Achille Castiglioni & Pio Manzù

Pio Manzù was the son of the great sculptor Giacomo Manzù. 1959 he began his studies as an industrial designer joining the Hochschule für Gestaltung at Ulm graduating with a thesis on the “safe tractor”. Since 1967 he worked as a consultant for Fiat, designing the City Taxi, the Autobianchi Coupé and the Fiat 127. He also focused on creating other objects, like Cronotime produced by the Ritz Italora; the Parentesi lamp for Flos and the “physiological armchair” designed in 1967 for La Rinascente and launched by Alias in 2011 as manzù armchair.

Achille Castiglioni was born in Milan in 1918. He graduated from Politecnico di Milano University with a degree in architecture in the late 1930s and, shortly after, set up a design office with his brothers Livio and Pier Giacomo in Milan.

Career

There, he dedicated himself to experimenting with industrial products. Achille, along with his brothers, went on to become one of the most renowned industrial designers in post-war Italy.

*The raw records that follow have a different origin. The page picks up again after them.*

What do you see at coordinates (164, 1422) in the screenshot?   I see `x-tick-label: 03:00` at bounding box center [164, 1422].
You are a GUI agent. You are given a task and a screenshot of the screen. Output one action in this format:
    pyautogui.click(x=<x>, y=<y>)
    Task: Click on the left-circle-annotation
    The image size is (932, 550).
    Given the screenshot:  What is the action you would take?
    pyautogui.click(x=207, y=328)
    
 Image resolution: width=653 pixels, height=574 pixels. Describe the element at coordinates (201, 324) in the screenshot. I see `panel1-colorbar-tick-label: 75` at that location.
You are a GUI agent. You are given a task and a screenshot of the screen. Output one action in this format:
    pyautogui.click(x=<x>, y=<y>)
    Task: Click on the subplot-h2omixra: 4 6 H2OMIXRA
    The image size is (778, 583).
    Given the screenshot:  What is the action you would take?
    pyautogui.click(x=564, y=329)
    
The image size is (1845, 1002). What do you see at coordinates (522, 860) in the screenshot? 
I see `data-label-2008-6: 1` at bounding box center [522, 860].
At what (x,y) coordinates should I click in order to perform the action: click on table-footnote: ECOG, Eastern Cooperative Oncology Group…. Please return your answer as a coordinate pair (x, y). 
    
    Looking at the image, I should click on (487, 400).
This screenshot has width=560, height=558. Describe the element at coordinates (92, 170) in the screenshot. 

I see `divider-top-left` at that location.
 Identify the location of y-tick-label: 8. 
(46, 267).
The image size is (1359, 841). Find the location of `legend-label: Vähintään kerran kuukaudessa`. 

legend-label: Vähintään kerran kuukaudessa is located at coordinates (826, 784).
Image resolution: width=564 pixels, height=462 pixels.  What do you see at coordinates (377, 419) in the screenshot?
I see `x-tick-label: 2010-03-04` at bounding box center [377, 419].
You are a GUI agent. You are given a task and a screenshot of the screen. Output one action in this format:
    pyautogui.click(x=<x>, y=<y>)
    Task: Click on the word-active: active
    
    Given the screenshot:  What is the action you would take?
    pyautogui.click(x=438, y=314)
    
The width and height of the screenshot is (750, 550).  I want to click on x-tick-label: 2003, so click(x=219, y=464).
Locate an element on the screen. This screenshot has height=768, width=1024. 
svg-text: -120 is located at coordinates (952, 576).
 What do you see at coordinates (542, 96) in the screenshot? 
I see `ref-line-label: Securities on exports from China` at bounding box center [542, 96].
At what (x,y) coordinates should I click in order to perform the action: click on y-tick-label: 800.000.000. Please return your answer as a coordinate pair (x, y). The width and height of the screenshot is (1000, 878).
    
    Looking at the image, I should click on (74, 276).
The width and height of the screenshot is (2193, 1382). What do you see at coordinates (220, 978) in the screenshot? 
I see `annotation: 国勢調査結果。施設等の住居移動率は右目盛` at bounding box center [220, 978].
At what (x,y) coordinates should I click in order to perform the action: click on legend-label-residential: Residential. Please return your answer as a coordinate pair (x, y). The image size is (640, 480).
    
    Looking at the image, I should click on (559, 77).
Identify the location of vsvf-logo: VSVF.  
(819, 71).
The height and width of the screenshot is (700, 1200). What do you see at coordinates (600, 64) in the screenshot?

He was one of the founding members of Association for Industrial Design (Associazione per il Disegno Industriale, ADI), established in 1956.

His works are included in permanent collections in museums all around the world, including 14 pieces at the Museum of Modern Art in New York.

The designer has won nine “Compasso d′Oro” awards, including a special mention as an individual dedicated to industrial design who, by means of his incomparable experience, “elevated industrial design to the highest levels of culture,” in 1989.